Rather than go out with a bang on Section 230, Pai’s latest announcement ensures that the Trump administration will leave town with a whimper, at least when it comes to online intermediary liability law.

Which means it’s time for the next chapter of the Section 230 fight. Trump’s scheduled departure and the coming of unified Democratic rule will not put to rest the debate, even if may cause a temporary break in the performative introduction of Republican Section 230 legislation that has no chance of becoming law.

“We’re still going to see bipartisan bills,” said Berin Szóka, a senior Fellow at TechFreedom. Although Republicans' voices have recently dominated on Section 230, concern over its scope is bipartisan, albeit for different reasons.

Where Republicans say they are concerned about an excess of content moderation resulting in alleged anti-conservative bias, Democrats have said online platforms — social media in particular — have done too little to stem the tide of disinformation. There has also been rising concern about the real-world effects of online interactions resulting in grievous sexual and other types of harassment. Some progressives contend Section 230 allows platforms to flout consumer protection law.

Plus, Wednesday’s riot by Trump supporters in the US Capitol will almost certainly fuel Democratic calls for more content moderation, given social media’s role in spreading false messages about election fraud and its use as an organizing tool by the more determined protestors.

The fight at the FCC isn't necessarily over, either, although it does appear dormant for the moment. Pai’s announcement is significant because there were fears he would initiate a Section 230 rulemaking before Jan. 20, the last day he will hold office and the day President-elect Joe Biden will be sworn in as the 46th president.

Pai would likely have had sufficient support on the commission to start the process following the December swearing-in of Nathan Simington as the newest Republican commissioner. Simington replaced Republican Commissioner Mike O’Rielly, whose re-nomination the Trump administration pulled shortly after O’Rielly cast doubt on the FCC’s authority to issue rules on Section 230.

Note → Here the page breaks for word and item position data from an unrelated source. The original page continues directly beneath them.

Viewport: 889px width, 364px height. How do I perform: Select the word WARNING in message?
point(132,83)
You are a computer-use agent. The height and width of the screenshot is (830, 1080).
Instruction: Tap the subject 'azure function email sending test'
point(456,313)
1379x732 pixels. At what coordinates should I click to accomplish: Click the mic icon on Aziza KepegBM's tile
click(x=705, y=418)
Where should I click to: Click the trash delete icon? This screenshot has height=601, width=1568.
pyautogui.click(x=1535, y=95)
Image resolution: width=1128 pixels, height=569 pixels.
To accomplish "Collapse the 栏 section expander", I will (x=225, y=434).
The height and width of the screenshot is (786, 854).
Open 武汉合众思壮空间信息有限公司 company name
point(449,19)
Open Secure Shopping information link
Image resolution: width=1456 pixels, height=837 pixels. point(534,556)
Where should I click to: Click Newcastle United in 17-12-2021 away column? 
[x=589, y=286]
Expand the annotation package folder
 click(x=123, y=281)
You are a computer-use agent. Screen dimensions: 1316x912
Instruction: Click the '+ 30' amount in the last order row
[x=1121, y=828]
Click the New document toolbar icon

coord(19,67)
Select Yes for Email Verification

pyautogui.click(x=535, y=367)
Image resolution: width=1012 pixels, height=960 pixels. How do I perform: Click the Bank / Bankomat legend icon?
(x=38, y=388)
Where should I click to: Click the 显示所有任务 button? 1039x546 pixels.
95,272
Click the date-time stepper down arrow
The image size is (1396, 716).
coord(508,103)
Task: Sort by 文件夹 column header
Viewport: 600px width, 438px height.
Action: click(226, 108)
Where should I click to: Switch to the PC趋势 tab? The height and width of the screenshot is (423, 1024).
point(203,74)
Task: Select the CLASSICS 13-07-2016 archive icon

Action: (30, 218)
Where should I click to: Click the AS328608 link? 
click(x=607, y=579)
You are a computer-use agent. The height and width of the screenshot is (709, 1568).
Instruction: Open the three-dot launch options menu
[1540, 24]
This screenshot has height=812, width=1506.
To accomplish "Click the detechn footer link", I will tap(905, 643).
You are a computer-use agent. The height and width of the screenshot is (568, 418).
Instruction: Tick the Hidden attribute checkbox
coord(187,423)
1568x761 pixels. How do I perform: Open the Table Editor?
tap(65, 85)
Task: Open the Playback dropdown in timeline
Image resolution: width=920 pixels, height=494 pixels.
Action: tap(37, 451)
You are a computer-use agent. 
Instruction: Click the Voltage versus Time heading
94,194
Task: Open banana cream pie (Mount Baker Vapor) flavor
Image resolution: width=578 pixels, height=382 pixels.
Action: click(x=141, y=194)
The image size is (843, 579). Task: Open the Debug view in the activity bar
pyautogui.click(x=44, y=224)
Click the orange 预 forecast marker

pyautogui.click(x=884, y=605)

Simington joined the FCC from a policy position at the National Telecommunications and Information Administration, where he assisted in preparing and evangelizing the Trump administration petition to the FCC on Section 230 that led Pai to promise a rulemaking.

A Simington spokesman said a consultation with the agency ethics counsel — sparked by Democratic opposition to his nomination that seized on his role in preparing the petition — resulted in with “no grounds … identified for recusal on this topic at this time.”

Online platforms likely have their government relations work cut out for them, but it would be a mistake to act out of anger over the Capitol Hill riot, said Eric Goldman, a law professor at Santa Clara University who studies Section 230.

Social media is a reflection, not a cause, of radicalization, he argued in an interview. “The source of the problem was the government’s lies and Fox News, and social media is being blamed for this,” he said. In any case, social media’s role as an organizing tool is protected by the First Amendment.

“If the social media services are still around, you can’t ban the organizing discussion” being held on them, he said. “It’s a prime example of misdirected ire.”